━━━ The data ━━━

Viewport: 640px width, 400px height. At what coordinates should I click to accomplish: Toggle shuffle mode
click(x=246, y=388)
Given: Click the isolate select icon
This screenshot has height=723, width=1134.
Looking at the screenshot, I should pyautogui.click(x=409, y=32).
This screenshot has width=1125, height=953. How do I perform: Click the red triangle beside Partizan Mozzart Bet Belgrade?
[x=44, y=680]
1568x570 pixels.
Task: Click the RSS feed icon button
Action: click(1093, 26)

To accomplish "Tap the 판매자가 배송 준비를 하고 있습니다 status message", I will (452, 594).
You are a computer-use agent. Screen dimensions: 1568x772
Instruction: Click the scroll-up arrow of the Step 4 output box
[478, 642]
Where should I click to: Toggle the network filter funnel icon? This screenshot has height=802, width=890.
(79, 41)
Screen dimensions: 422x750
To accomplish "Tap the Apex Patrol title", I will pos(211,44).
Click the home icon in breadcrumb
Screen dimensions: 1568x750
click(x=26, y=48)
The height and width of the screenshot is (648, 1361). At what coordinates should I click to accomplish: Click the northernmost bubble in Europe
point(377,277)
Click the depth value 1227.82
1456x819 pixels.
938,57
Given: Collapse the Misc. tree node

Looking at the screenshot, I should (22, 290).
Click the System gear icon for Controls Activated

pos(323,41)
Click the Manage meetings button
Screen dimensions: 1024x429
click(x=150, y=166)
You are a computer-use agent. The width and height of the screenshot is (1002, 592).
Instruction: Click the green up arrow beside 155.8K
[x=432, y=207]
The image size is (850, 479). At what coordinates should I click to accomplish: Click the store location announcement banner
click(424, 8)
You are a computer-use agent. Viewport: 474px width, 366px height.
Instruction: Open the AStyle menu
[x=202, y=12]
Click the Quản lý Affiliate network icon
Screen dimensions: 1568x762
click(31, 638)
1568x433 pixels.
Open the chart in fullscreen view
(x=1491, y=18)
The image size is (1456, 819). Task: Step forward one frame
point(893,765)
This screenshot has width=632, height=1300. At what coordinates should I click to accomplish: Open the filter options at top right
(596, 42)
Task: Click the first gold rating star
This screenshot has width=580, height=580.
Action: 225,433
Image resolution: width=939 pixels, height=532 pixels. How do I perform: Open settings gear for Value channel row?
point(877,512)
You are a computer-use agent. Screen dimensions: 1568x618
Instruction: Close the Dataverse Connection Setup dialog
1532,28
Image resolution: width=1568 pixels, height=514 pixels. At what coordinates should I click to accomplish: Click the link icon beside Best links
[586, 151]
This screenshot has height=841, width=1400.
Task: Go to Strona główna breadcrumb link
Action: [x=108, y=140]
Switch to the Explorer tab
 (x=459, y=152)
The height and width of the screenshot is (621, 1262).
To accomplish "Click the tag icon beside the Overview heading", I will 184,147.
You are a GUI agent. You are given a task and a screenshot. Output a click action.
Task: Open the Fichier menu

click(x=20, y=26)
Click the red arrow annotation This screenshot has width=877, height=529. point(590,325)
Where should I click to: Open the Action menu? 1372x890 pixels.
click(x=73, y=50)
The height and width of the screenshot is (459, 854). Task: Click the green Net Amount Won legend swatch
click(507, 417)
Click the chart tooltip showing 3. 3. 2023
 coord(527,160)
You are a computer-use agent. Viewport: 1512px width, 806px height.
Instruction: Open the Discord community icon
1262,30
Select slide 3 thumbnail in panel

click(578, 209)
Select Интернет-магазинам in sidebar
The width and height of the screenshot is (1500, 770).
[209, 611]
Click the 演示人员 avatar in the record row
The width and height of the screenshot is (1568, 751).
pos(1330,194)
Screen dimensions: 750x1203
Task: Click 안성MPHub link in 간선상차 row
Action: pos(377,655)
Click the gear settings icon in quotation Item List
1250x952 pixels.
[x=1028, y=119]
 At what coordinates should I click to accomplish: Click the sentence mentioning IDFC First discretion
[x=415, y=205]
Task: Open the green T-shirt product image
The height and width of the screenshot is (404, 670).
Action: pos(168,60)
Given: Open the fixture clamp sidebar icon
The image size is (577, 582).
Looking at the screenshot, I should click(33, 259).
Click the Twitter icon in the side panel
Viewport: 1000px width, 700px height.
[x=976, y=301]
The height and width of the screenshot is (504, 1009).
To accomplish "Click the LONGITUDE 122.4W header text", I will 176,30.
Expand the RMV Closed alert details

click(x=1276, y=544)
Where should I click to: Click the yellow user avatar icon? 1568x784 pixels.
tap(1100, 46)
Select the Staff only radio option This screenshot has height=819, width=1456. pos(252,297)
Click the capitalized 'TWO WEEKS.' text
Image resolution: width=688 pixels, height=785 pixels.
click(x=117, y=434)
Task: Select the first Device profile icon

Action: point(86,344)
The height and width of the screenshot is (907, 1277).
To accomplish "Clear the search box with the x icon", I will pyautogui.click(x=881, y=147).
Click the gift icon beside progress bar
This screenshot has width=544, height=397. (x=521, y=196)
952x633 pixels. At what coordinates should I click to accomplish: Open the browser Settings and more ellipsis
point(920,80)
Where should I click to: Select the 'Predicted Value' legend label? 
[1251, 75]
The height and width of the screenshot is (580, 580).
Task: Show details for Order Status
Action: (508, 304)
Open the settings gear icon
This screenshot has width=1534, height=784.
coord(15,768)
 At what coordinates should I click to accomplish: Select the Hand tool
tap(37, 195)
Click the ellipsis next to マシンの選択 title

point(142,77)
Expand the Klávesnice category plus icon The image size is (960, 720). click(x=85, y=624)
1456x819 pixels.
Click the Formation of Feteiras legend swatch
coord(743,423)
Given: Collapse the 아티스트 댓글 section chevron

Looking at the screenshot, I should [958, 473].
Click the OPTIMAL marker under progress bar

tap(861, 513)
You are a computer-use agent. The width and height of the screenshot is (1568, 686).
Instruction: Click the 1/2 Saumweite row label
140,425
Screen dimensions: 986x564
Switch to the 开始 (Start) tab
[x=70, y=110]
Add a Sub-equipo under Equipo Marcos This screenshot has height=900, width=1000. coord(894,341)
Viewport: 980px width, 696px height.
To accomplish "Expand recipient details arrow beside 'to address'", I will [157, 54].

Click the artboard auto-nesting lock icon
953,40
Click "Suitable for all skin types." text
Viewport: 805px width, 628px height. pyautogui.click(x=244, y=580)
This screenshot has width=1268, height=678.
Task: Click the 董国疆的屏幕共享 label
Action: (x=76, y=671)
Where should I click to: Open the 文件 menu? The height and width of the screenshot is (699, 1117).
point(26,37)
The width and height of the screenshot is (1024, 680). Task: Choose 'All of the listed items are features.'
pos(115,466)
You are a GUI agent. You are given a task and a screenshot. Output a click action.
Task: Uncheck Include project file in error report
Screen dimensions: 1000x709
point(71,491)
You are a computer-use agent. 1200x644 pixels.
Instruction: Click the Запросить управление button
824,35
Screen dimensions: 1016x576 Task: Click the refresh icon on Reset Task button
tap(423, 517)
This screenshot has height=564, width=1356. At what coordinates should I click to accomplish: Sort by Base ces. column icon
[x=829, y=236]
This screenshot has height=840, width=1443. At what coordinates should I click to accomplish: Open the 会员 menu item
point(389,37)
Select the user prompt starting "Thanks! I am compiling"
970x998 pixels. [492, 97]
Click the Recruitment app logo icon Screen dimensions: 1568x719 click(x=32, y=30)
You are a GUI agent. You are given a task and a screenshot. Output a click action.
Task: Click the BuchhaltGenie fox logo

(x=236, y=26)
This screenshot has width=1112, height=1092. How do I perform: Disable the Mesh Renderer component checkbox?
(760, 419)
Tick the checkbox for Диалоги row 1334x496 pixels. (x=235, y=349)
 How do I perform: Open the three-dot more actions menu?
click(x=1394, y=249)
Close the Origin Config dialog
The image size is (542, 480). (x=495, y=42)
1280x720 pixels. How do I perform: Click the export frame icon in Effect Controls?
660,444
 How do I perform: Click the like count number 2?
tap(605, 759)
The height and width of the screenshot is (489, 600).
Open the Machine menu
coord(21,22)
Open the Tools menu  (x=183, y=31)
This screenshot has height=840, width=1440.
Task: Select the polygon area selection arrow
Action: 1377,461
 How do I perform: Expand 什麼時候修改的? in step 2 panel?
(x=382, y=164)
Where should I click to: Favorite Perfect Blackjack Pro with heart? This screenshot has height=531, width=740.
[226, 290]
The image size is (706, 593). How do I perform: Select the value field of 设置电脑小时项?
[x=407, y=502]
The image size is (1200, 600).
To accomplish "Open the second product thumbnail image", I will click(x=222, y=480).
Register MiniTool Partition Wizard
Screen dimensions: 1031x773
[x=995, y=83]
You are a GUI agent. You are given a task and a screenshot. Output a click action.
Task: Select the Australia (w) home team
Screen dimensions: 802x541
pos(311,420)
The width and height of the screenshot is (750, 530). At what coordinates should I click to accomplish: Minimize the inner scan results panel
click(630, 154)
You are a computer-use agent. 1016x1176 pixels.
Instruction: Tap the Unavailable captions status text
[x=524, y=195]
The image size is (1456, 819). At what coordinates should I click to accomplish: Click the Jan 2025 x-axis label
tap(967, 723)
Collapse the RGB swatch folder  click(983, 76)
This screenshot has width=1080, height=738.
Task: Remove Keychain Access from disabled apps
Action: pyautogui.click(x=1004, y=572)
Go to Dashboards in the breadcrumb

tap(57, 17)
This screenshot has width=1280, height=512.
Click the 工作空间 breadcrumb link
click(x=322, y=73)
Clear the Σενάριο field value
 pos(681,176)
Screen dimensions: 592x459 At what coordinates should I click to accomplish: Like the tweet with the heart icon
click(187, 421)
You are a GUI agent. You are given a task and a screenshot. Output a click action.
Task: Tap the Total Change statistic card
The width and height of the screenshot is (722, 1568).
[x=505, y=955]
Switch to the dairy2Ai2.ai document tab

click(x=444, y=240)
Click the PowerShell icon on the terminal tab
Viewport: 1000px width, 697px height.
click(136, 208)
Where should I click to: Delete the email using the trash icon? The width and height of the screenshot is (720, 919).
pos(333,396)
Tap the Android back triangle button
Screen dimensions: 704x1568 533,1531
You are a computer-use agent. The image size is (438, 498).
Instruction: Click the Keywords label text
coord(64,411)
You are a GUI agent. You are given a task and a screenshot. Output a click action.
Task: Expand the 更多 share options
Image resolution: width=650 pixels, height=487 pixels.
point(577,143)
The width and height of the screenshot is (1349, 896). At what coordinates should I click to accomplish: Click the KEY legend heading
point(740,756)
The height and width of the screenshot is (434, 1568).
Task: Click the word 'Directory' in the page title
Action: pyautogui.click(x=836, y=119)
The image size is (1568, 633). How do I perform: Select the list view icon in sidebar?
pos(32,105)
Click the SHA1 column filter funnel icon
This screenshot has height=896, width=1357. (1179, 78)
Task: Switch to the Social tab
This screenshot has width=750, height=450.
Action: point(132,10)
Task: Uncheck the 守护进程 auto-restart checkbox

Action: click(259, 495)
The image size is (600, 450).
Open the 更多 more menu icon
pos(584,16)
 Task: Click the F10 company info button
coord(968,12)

━━━

» **Set exercise**
Count the lines in the rows that contain the word "Switch", treating uppercase and lowercase as different. Reply with the number alone.

» **Exercise solution**
4